As Jeter pointed out, Cano has played starring roles for the Yankees before, hitting a career-high .342 in 2006. But this was a season the Yankees were counting on a breakout campaign from the 27-year-old, entrusting him with the No. 5 spot in the lineup out of Spring Training and believing that this would be the season Cano jumped to new levels.
"We all knew he was going to hit in the middle of the lineup," Yankees catcher Jorge Posada said. "We all knew he was going to win batting titles here and there. But turning into an MVP player the way he has done it, putting him in that fifth spot from the get-go, has made him the player he is.
"He really is a special kid. He's a [potential] Gold Glove winner, and he has been able to take on that challenge and made it what everybody is talking about. He is that good."
Posada said a major jump forward for Cano has come with simply learning the pitchers in the league, further realizing what AL pitching staffs are trying to do to neutralize him and making adjustments in the middle of at-bats.
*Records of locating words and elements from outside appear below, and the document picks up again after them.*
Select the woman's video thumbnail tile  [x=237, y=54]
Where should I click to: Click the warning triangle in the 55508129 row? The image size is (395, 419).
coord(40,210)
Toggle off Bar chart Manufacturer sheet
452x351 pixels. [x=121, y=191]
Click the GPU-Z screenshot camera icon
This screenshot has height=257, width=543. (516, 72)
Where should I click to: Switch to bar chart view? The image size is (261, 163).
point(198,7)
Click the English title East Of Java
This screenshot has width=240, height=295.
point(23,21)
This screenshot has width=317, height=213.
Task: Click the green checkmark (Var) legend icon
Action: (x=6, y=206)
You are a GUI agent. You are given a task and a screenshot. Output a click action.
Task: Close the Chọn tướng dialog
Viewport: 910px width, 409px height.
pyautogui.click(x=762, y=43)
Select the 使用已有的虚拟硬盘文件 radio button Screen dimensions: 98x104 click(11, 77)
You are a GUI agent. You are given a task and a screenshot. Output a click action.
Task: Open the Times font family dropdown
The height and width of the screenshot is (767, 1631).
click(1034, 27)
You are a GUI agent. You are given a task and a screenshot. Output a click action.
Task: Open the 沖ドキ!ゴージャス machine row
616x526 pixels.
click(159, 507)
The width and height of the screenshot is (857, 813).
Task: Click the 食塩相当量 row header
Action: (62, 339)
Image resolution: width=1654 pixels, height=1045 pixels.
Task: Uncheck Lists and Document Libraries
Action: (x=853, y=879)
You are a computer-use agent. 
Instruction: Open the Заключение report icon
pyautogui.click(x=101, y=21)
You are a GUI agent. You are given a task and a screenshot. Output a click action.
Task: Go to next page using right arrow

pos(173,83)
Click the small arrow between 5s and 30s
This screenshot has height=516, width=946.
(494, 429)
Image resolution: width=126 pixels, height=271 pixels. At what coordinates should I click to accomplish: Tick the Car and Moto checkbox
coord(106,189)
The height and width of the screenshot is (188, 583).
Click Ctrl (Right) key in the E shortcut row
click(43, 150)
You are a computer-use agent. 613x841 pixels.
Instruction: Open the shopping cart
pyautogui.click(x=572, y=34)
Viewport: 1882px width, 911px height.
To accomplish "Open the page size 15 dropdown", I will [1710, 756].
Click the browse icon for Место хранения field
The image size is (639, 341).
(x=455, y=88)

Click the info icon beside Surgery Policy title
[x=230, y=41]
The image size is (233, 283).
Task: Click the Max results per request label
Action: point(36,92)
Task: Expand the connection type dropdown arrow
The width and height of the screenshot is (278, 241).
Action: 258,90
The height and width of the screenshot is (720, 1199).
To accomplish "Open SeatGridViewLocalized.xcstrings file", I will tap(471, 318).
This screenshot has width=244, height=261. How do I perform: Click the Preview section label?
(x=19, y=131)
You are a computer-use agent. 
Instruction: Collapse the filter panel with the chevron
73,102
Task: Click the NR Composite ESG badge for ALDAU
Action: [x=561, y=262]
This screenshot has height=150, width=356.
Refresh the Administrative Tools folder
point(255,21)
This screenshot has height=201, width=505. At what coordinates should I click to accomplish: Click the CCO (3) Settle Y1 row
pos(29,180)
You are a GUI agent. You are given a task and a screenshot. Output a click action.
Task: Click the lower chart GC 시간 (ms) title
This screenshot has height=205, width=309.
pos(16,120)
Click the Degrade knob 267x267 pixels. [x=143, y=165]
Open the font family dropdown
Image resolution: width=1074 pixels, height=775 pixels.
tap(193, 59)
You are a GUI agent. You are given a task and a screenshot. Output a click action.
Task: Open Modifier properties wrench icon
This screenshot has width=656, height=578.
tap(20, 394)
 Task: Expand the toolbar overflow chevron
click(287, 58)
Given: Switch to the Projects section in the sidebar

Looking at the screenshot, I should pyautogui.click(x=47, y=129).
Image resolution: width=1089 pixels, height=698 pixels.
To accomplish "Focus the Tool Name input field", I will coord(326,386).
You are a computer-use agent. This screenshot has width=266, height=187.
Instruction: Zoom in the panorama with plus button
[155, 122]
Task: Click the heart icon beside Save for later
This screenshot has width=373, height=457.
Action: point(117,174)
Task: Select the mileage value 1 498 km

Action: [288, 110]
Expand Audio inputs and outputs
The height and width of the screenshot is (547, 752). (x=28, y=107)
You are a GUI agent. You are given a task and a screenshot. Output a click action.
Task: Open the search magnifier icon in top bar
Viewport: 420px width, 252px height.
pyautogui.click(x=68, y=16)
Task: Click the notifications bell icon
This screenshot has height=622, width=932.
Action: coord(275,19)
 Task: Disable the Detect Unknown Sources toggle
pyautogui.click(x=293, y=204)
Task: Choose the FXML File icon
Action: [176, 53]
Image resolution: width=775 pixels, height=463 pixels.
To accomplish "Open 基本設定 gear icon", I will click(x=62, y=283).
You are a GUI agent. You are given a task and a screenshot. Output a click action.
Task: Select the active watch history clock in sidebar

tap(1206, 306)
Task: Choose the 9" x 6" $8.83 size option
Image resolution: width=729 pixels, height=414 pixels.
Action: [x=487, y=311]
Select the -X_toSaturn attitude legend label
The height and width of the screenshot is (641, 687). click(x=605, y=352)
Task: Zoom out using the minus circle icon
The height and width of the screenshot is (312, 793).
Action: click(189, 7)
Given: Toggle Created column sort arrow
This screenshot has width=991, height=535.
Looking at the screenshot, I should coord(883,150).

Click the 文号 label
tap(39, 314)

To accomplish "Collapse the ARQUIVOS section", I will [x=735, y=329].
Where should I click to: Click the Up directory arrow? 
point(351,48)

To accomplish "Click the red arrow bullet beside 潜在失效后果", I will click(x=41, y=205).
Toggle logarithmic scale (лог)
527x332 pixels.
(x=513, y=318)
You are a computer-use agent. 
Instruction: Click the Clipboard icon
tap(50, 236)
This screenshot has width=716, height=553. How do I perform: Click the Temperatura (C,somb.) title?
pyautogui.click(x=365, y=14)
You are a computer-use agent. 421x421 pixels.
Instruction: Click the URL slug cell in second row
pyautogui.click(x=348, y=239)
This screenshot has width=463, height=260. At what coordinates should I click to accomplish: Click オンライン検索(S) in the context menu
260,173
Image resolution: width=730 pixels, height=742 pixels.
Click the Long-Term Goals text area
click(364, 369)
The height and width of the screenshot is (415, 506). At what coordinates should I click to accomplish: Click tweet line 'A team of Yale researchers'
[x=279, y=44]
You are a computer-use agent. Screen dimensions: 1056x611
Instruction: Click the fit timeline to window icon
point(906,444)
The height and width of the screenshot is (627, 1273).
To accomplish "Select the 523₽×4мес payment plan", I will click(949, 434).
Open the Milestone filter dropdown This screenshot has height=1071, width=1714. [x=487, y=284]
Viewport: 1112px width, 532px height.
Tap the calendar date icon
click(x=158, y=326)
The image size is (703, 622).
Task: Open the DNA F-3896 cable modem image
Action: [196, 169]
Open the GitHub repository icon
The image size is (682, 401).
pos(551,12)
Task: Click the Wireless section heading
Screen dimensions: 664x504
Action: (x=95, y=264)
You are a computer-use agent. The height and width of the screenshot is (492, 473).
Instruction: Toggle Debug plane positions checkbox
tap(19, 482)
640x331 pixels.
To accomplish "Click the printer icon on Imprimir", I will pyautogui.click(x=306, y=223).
Cano's comfort makes him all the more frightening.
"He's hitting everything," Rangers manager Ron Washington said. "He's hitting breaking balls, balls down and away, hitting balls up. He's just a tremendous hitter. We all have weaknesses, and he has a weakness. We just have to make sure we stay there. But if you don't, good hitters get you. He's a good hitter and when we left pitches out over the plate, he doesn't miss."
Jeter said the improvement he has seen in Cano since his double-play partner broke in as a rookie in 2005 has been remarkable.
"He enjoys playing the game," Jeter said. "He's gotten better, but just because you've gotten better doesn't mean you're going to put up better numbers. I think he's a much better player now than he was a few years back. He understands the game more. He pays more attention to details, he has an approach and he tries to stick with it."
And it has taken him this far, two wins away from what would be his second World Series. One fun subplot of the ALCS has been watching Cano and Texas' Josh Hamilton go head to head, greeted in their home parks with chants of "MVP!" and each owning performances that can back up those fans' claims.
"Everybody in the league would want to have a guy like that on their team," the Yankees' Curtis Granderson said. "It's great that we have [Cano], and it's great that he's doing the things he's able to do. He's got one of the most dangerous bats in the game."
Any ballots cast for both players were in at the end of the regular season, so no ALCS or World Series heroics can change the identity of the eventual award winner. But it sure is fun to watch them both try.
"I don't let that go into my mind," Cano said. "Those are things that maybe next season tell me to keep working harder. Everything I can do, I want to do this year.
"I would say I'm a little more mature now. I'm not trying to do too much. I'm trying to help the team win a game -- get a hit, get on base. Either way, I just want to help the team win a game."
Bryan Hoch is a reporter for MLB.com. This story was not subject to the approval of Major League Baseball or its clubs.